# What to work on:
• a. In the passage on TRPV1 and colitis, rewrite the paragraph beginning "Few studies have evaluated" as a short bulleted list that keeps its main facts.
• b. Answer these questions from the passage on TRPV1 and colitis, one line per answer, marked the same way:
(i) What dose of capsaicin did Utsumi et al. use for pretreatment?
(ii) What effect did chronic administration of lower doses of capsaicin have on intestinal inflammation?
(iii) Which receptor does PPAR-γ bind to form a heterodimer, as named in the text?
• c. From the passage on TRPV1 and colitis, copy the text word for word, from "Utsumi et al." up to and including "colitis progression 46.".

# Extracted text:

# # #

Utsumi et al. (2018) investigated the contributions of TRPV1 and TRPA1 in a model of sodium dextran sulfate (DSS) induced colitis. They observed that pretreatment with high doses of capsaicin (100 mg/kg), worsened rectal bleeding, and other inflammatory signs of colitis. In agreement, DSS-induced colitis in TRPV1 KO mice was less intense than in wild-type controls, suggesting that TRPV1 is associated for the colitis progression 46.

However, previous studies of Massa and colleagues showed that colitis induced by dinitrobenzene sulfonic acid was aggravated in TRPV1KO mice 36, suggesting that these receptors could be protective against colon inflammation. Studies with sensory deafferentation induced by high doses capsaicin also exacerbated the inflammation in trinitrobenzene sulfonic acid - induced colitis 47. In contrast with high doses, chronic administration of lower doses of capsaicin attenuated intestinal inflammation in several studies 484950.

Few studies have evaluated the role of TRPV receptors in human colitis. A study comparing colon biopsies of patients with active IBD and healthy controls showed that TRPV1 was increased in IBD patients. TRPV1 was also highly expressed in infiltrating inflammatory cells of patients with active disease. Nonetheless, TRPV1 expression was not associated with the disease severity 51. Another clinical study evaluated the expression of TRPV1 to TRPV4 in colonic mucosa biopsies of patients with UC or healthy controls 52. Interestingly, unlike the previous study, patients with UC had a lower expression of TRPV1 channels in colon epithelial cells, suggesting different associations between TRPV1 and colon inflammation. Once again, TRPV1 expression was not associated with IBD clinical manifestation or with the disease severity 52.

The reduction of proinflammatory cytokines, chemokines, and adhesion molecules related to capsaicin activity seem to involve pathways not mediated by TRPV1. Capsaicin is also an agonist of the peroxisome proliferator-activated receptor (PPAR), especially of PPAR-γ 1415195354. PPAR-γ is part of the nuclear hormone receptor superfamily and expressed in epithelial cells, macrophages and lymphocytes, and other immune cells and plays an essential role in the homeostasis of the intestinal mucosa 15. PPAR γ regulates colon inflammation, as demonstrated by animal and clinical studies 55. To exert its action, PPAR-γ binds another nuclear receptor such as retinoid X receptor (RXR)-α, forming a heterodimer that binds to PPAR response elements (PPRE) in DNA 5356. As a result of PPAR γ action, the expression of proteins codified by the target genes will be up or downregulated 57. PPAR-γ can also regulate gene expression by interacting with other transcription factors such as activator protein (AP)-1, STAT (signal transducers and activators of transcription), and NF-κB, all factors that also regulate gene expression 57 (Figure 2).

# # #

# Information:

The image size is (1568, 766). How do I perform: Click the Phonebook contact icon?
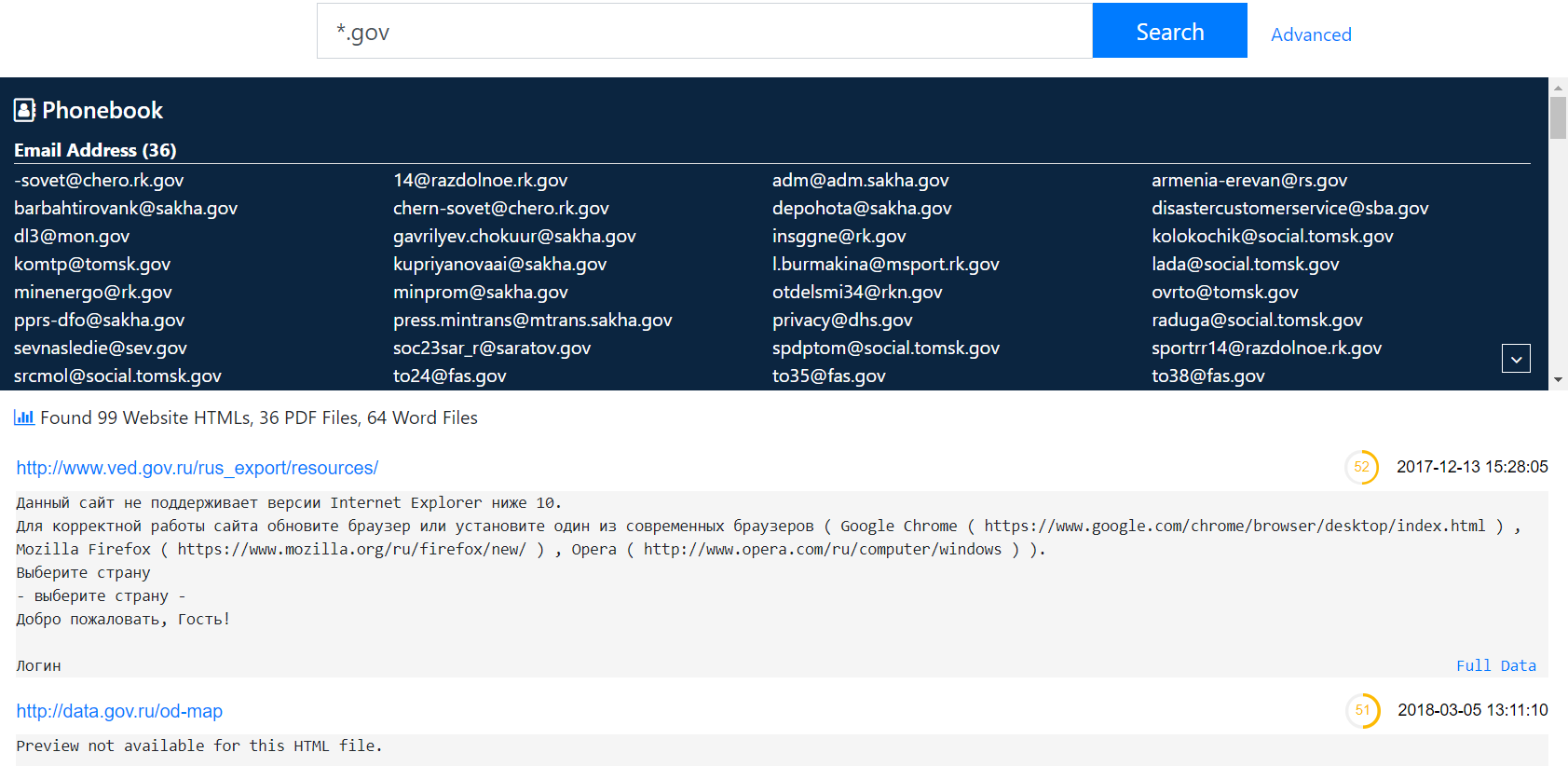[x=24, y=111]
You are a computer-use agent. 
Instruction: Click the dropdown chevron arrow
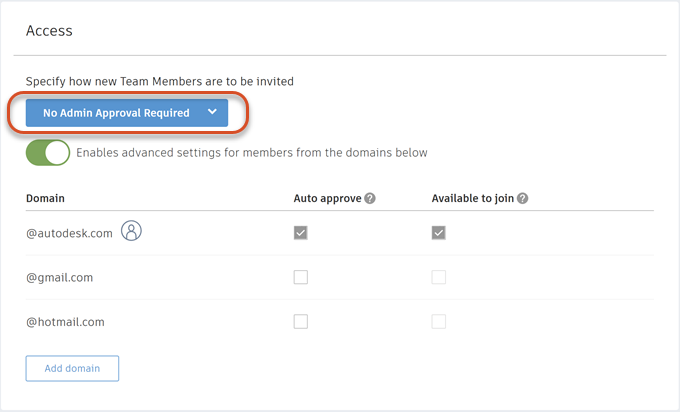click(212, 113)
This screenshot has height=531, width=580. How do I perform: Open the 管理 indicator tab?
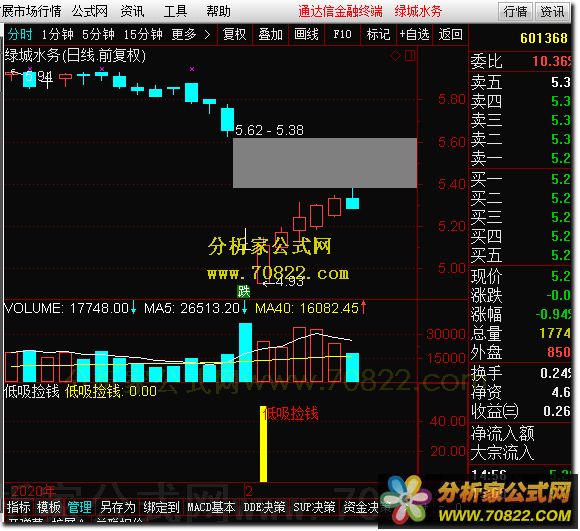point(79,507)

# # #

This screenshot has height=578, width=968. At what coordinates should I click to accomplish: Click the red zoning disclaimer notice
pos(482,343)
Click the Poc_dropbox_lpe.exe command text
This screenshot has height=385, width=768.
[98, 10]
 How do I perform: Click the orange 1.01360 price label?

# # #

# Answers to the problems:
• a.
- Few studies have looked at TRPV receptors in human colitis.
- One study compared colon biopsies from patients with active IBD and from healthy controls. TRPV1 was increased in the IBD patients and highly expressed in their infiltrating inflammatory cells. It was not associated with disease severity.
- A second clinical study measured TRPV1 to TRPV4 in colonic mucosa biopsies from patients with UC and from healthy controls. Unlike the first study, it found lower TRPV1 expression in the colon epithelial cells of UC patients. This suggests different associations between TRPV1 and colon inflammation.
- In the second study, TRPV1 expression was again not associated with clinical manifestation or disease severity.

• b.
(i) 100 mg/kg
(ii) It attenuated intestinal inflammation.
(iii) Retinoid X receptor (RXR)-α

• c.
Utsumi et al. (2018) investigated the contributions of TRPV1 and TRPA1 in a model of sodium dextran sulfate (DSS) induced colitis. They observed that pretreatment with high doses of capsaicin (100 mg/kg), worsened rectal bleeding, and other inflammatory signs of colitis. In agreement, DSS-induced colitis in TRPV1 KO mice was less intense than in wild-type controls, suggesting that TRPV1 is associated for the colitis progression 46.